The risk for abuse and dependence is increased with higher dosages and long-term use of BDZs. They are classified as class IV controlled substances within the U.S. Tolerance can be seen with the hypnotic and sedative effects but not the anxiolytic properties of BZDs. To prevent withdrawal or rebound symptoms, BDZs should be tapered when discontinued.

BZDs are contraindicated in children and adolescents with narrow angle glaucoma (21,60). Caution should be exercised in those with a history of depression or respiratory disorders.

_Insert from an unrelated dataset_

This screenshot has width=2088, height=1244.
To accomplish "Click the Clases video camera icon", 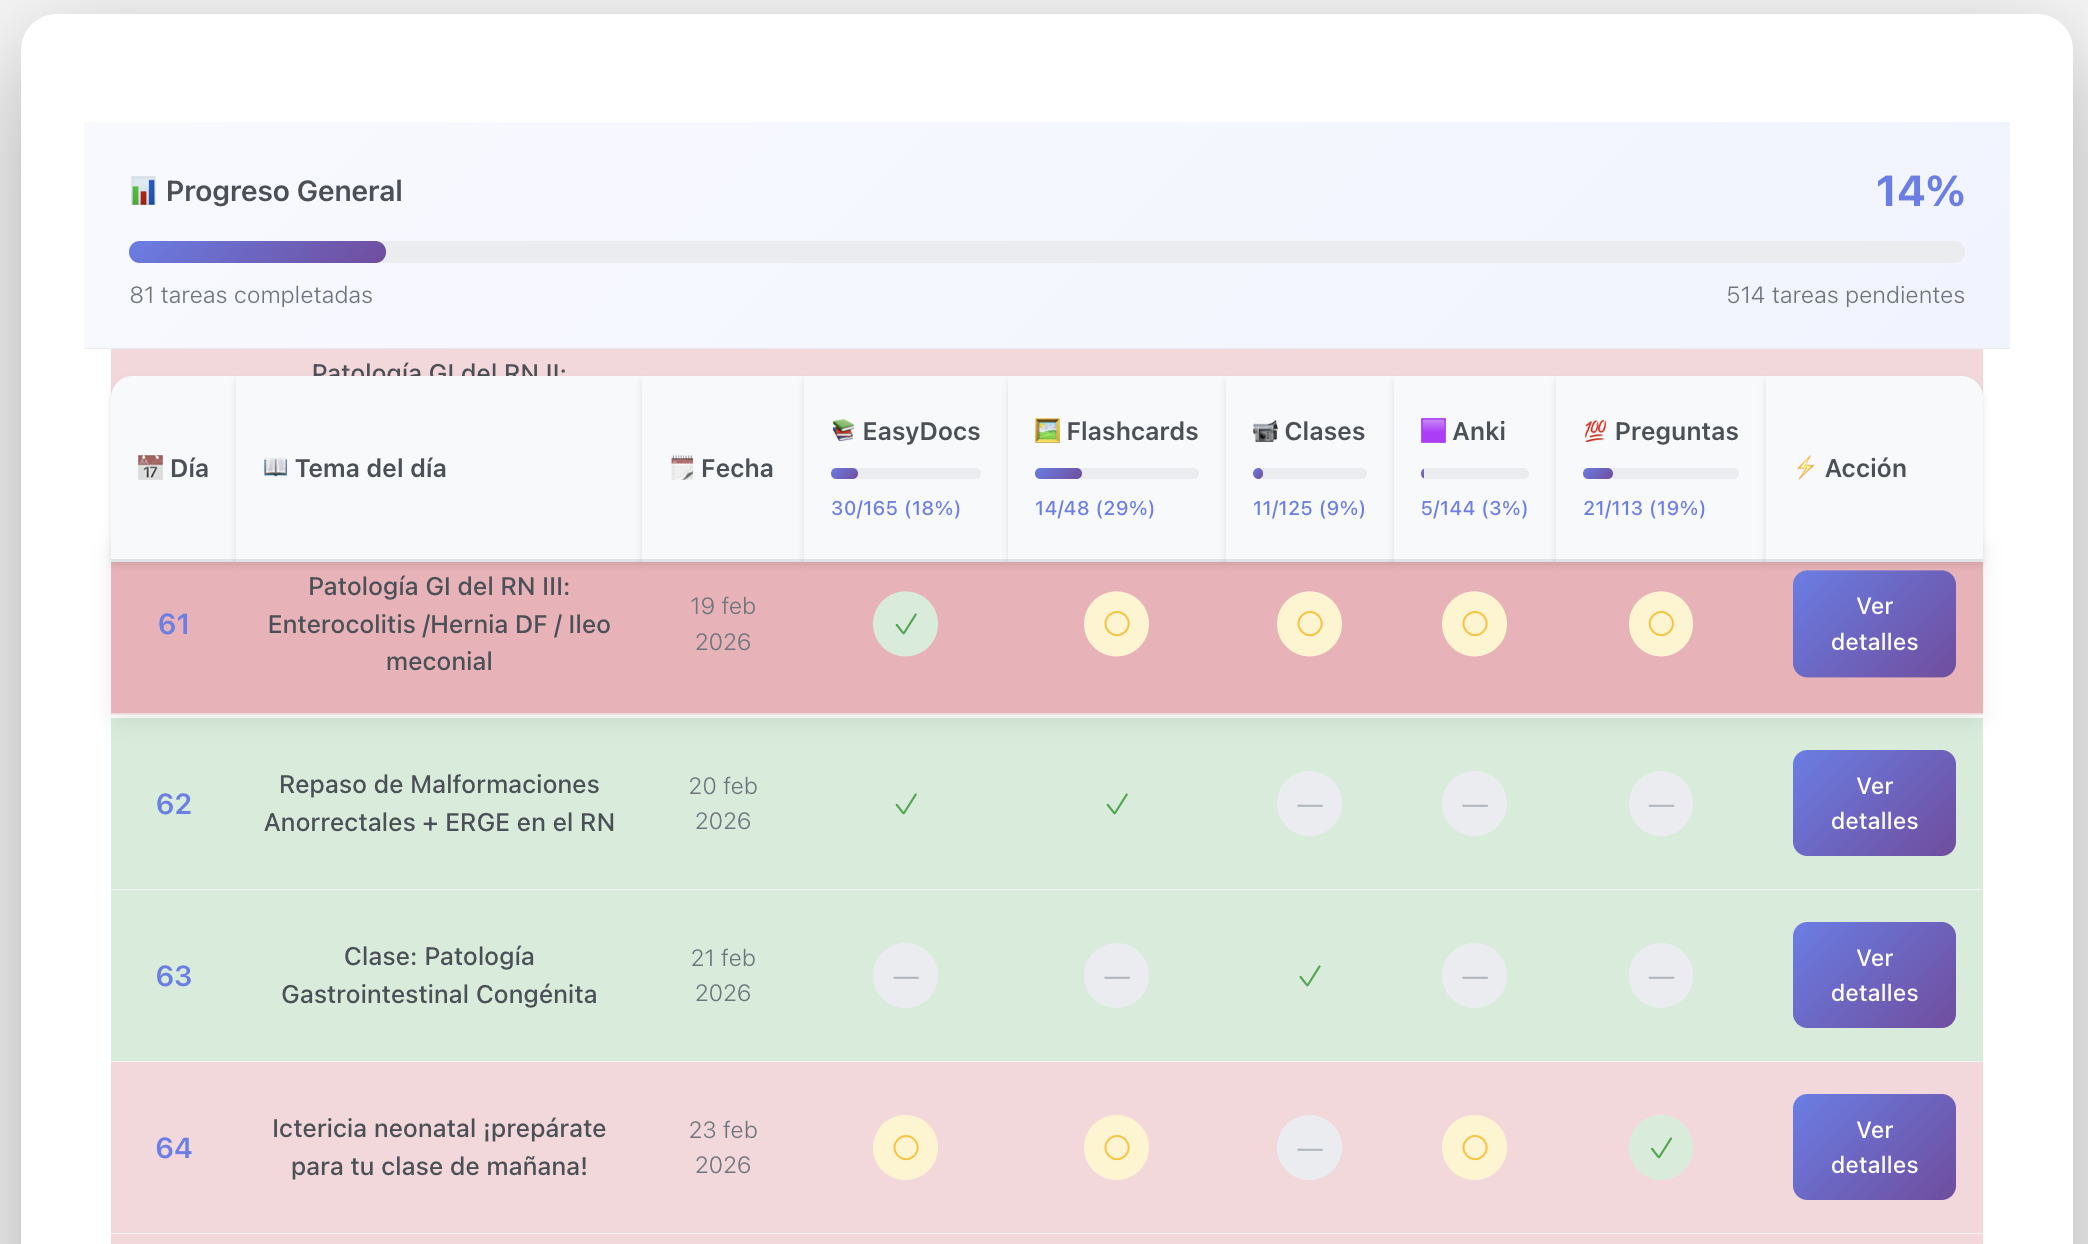I will (1265, 431).
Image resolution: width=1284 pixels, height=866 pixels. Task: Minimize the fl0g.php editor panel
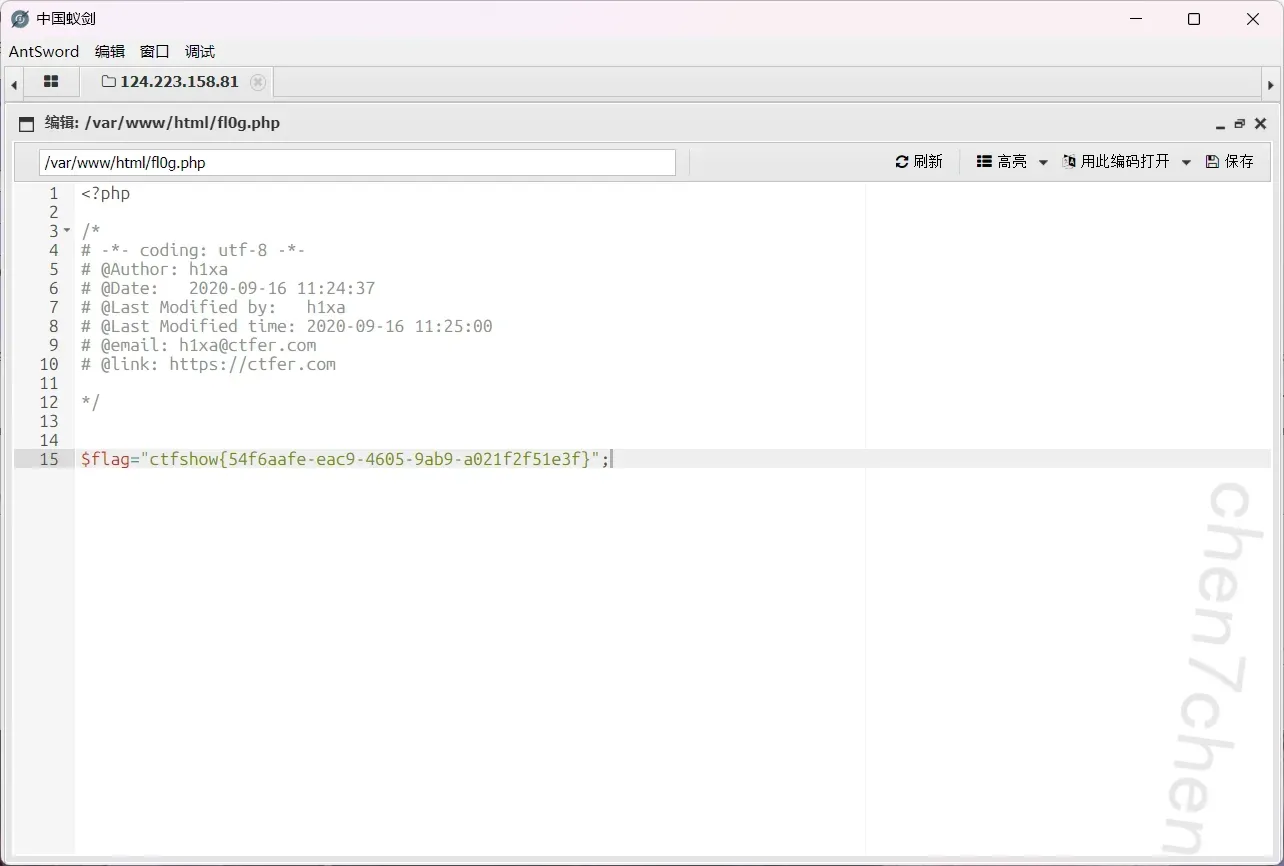(x=1220, y=124)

BDZs should not be used in adolescents with potential for drug abuse or drug dependence. When individuals are on BDZs for long-term, periodic complete blood count and liver function tests are indicated (2,4,19,21,47,59,60).

Use in practice

The evidence is insufficient to support the use of BDZs in the treatment of anxiety disorders in children and adolescents (59,60). Rarely, BDZs are used for short-term treatment to control of severe anxiety (4,19,21,59,60). BZDs are more commonly used for procedure related anxiety. For adults, clonazepam is approved by the U.S. FDA for panic disorder, lorazepam for generalized anxiety disorder, and alprazolam for panic disorder as well as generalized anxiety disorder (2,19,21,59,60). Diazepam, chlordiazepoxide, and oxazepam have FDA-approved dosing for generalized anxiety disorder in children and adolescents (see Table 4 for details).

Conclusions

Children and adolescents with symptoms of anxiety or anxiety disorders commonly present in the primary care setting. Signs and symptoms of anxiety include cognitive, physiological, and behavioral manifestations. Other mental health conditions that can be co-morbidities with anxiety disorders should be recognized. Behavioral treatment, especially various cognitive behavioral therapy approaches, has been shown to be efficacious in the treatment of anxiety disorders in children and adolescents. Some children and adolescents may need pharmacotherapy at the same time behavioral treatment is initiated to allow for more effective participation in the therapy. Generally, a multimodal approach that includes behavioral and pharmacotherapy has been shown to be the most effective. SSRIs are the drugs of choice in treating anxiety in children and adolescents. Data are insufficient to recommend any other class of anti-anxiety drugs in children for long term treatment. Most children and adolescents respond well to treatment with long lasting resolution of symptoms. Recurrence of the same, or development of a different type of anxiety disorder, is not uncommon and in most individuals, anxiety disorders tend to persist into adulthood requiring long-term treatment planning.

Acknowledgements

None.

Footnotes

Conflicts of Interest: The authors have no conflicts of interest to declare.